What to work on - Reproduce the entries shown below only from the line with "This screenshot has height=799, width=1080." down to the line with "Given: Click the OK button label to confirm", keeping both end lines and copying each one exactly.

Records drawn from a dataset:
--------------------------------

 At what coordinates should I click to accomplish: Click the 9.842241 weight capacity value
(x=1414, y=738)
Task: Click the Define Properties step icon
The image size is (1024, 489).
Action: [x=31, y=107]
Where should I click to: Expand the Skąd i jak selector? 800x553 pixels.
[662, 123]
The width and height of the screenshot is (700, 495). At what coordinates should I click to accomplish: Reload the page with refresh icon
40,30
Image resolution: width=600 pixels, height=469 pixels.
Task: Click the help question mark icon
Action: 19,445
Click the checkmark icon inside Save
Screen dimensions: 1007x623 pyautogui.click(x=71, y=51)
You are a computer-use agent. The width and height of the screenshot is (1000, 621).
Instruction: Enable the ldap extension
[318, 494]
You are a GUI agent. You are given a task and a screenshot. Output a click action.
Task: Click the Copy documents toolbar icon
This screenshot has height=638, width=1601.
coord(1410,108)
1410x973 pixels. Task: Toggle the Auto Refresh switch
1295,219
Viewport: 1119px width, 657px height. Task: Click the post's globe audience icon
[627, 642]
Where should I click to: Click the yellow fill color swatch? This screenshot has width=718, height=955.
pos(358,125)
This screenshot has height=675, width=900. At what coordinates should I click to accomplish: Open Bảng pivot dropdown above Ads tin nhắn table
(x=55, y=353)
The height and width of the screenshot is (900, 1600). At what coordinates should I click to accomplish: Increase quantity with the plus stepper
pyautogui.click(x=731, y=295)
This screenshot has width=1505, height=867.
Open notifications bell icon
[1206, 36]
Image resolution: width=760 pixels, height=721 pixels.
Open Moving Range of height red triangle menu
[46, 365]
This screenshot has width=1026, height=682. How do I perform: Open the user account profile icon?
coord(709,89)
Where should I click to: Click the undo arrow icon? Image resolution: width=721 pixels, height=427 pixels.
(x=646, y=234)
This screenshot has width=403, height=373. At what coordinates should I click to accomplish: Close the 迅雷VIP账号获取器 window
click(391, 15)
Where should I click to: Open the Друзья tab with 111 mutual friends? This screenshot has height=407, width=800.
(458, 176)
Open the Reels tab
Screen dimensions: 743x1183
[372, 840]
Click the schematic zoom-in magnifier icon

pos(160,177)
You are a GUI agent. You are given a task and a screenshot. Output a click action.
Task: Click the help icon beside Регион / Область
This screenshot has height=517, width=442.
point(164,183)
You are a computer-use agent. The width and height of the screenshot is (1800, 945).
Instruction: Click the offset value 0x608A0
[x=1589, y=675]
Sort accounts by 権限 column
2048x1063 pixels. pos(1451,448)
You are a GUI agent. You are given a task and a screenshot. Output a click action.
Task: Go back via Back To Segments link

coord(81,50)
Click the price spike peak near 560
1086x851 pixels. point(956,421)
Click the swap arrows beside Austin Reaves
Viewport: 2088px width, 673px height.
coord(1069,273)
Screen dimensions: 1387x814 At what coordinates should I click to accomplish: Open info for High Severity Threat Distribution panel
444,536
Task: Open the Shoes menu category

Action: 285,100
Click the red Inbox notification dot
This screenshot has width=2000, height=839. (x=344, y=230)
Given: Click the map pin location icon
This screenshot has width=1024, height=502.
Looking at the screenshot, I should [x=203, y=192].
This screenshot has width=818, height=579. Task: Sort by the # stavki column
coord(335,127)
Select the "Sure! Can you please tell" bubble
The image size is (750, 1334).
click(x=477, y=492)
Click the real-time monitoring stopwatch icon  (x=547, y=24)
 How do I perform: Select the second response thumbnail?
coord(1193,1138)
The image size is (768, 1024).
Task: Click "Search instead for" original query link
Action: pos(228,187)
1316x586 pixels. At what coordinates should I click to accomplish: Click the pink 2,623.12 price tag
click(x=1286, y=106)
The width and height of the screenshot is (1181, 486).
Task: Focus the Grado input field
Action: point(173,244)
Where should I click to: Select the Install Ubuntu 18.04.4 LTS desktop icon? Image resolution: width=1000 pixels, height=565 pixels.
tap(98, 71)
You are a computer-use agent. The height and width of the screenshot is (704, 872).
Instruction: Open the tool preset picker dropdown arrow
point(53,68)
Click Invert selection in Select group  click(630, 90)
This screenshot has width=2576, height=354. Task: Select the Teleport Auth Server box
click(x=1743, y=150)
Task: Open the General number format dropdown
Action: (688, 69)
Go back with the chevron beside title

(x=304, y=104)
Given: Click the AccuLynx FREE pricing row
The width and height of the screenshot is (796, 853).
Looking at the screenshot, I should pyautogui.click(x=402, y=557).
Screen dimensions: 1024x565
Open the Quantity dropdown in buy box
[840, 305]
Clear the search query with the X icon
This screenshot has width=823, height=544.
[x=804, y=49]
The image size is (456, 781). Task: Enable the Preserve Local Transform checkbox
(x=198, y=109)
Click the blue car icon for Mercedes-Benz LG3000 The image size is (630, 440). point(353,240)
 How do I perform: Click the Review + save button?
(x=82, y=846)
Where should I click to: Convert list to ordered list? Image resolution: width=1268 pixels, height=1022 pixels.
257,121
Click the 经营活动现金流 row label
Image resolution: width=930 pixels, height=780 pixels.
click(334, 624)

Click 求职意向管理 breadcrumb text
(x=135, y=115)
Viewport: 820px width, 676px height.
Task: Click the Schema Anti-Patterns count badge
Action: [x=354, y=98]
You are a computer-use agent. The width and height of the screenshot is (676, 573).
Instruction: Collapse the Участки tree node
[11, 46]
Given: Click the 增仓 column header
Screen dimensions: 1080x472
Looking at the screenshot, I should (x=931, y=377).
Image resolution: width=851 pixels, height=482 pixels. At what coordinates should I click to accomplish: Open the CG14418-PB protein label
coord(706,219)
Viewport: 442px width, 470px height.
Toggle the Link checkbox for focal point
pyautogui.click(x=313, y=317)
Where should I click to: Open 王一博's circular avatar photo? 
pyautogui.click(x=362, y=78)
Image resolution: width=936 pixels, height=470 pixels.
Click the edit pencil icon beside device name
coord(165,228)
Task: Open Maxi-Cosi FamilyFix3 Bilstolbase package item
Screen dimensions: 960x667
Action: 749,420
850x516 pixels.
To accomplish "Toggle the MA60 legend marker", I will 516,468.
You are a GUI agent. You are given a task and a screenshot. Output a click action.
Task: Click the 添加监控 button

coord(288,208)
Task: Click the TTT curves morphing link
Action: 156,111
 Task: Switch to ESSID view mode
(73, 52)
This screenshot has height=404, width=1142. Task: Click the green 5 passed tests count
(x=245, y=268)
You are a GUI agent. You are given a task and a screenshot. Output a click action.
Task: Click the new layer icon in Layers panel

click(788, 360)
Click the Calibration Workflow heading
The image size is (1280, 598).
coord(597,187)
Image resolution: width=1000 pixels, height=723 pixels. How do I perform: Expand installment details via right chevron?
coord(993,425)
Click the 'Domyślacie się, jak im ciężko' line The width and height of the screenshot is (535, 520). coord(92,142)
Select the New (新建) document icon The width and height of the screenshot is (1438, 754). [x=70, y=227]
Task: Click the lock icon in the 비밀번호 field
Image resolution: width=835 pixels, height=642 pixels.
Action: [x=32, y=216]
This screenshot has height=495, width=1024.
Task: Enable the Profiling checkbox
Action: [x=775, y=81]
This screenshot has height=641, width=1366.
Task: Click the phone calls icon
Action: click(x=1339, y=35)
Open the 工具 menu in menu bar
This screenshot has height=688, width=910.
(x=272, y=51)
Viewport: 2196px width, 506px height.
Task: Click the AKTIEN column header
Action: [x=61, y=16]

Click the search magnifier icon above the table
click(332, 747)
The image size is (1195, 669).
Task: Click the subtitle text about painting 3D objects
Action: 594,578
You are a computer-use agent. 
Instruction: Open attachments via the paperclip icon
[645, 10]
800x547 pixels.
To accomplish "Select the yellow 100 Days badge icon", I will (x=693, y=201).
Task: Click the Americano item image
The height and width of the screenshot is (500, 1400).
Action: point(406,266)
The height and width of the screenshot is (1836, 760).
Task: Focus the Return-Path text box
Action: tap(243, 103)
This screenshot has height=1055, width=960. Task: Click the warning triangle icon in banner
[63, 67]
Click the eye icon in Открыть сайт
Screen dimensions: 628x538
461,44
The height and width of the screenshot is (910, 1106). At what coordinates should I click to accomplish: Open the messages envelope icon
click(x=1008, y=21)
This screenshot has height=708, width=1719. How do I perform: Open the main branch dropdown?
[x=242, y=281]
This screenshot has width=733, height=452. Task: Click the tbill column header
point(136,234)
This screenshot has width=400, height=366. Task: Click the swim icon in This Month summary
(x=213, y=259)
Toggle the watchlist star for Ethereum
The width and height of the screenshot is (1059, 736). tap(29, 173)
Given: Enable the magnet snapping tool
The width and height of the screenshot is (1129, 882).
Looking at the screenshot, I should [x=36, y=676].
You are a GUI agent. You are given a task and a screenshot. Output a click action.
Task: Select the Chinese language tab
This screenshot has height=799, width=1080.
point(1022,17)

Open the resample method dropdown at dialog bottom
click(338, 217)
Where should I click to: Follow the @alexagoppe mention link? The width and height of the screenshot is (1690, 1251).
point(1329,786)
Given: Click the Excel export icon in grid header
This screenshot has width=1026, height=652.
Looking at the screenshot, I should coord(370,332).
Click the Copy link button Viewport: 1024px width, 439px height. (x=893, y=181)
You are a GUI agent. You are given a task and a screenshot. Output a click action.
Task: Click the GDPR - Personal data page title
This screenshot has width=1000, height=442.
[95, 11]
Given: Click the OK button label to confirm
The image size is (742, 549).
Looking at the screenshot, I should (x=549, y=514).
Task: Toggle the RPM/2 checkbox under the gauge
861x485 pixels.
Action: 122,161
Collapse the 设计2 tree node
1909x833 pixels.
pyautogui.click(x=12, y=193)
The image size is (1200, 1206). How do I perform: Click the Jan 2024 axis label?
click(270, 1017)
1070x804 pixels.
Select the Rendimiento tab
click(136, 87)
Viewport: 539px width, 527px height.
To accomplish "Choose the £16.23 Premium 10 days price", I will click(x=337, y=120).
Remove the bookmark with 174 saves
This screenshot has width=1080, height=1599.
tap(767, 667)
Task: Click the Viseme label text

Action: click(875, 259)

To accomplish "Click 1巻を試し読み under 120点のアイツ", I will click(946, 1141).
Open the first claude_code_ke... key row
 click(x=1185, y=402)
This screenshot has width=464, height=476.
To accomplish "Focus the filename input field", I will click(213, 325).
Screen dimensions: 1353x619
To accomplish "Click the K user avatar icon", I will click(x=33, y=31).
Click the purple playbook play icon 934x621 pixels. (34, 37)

--------------------------------

Answer to this task -
This screenshot has height=799, width=1080.
point(1022,17)

Open the resample method dropdown at dialog bottom
click(338, 217)
Where should I click to: Follow the @alexagoppe mention link? The width and height of the screenshot is (1690, 1251).
point(1329,786)
Given: Click the Excel export icon in grid header
This screenshot has width=1026, height=652.
Looking at the screenshot, I should coord(370,332).
Click the Copy link button Viewport: 1024px width, 439px height. (x=893, y=181)
You are a GUI agent. You are given a task and a screenshot. Output a click action.
Task: Click the GDPR - Personal data page title
This screenshot has width=1000, height=442.
[95, 11]
Given: Click the OK button label to confirm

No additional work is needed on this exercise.